Increases in the speeds that Windstream broadband services can support drove a 5% increase in average revenue per user (ARPU) among existing customers, said Windstream CFO Bob Gunderman yesterday. Gunderman made his comments at the Deutsche Bank Leveraged Finance Conference, which was also webcast.
Windstream also expects broadband upgrades to help reverse market share losses that the company has been experiencing.
“Having a better speed profile will help us pull share back in our direction,” Gunderman said.
Windstream Broadband
Windstream got serious about upgrading broadband speeds when it launched Project Excel. Among other things, Project Excel calls for enhancing copper infrastructure by bringing fiber to neighborhood nodes and deploying VDSL2 bonding technology.
Project Excel is now 30% complete, with additional construction planned for completion this year. Nearly 90% (88%) of the company’s residential base will be able to receive broadband speeds of at least 10 Mbps downstream and 1 Mbps upstream by the end of 2016, Gunderman said. Currently that percentage is 69%.

Windstream also is receiving funding through the Connect America Fund program toward the costs of deploying broadband to 470,000 locations in areas that are particularly costly to serve and where broadband isn’t available today or is available only at low speeds. With an average population density of 13 people per square mile, Windstream has a lot of high-cost areas.
Despite relatively high deployment costs, however, serving sparsely populated areas comes with certain market advantages. Gunderman yesterday offered the latest update to a couple of numbers that Windstream is fond of quoting: The company faces broadband competition from a national cable company in just 41% of its footprint. In 38% of Windstream’s footprint, the company’s cable competitor is a small operator and in 17% of its footprint, Windstream has no cable competition at all.

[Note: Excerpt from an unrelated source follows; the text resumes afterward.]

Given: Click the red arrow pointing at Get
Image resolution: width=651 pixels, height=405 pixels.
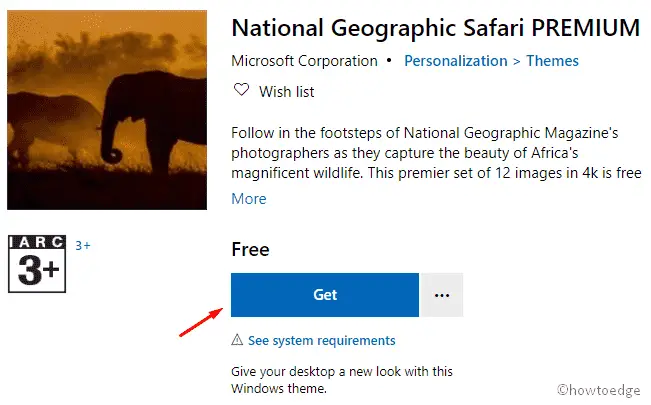Looking at the screenshot, I should click(x=200, y=322).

Gunderman noted that Windstream also continues to invest to support its enterprise business, which has been an important focus for the company in recent years. Improving margins in that portion of the business has been an important initiative for Windstream, and according to Gunderman, the company is eying HFC and fixed wireless as potential investment areas that could be accompanied by “attractive customer and margin profiles.”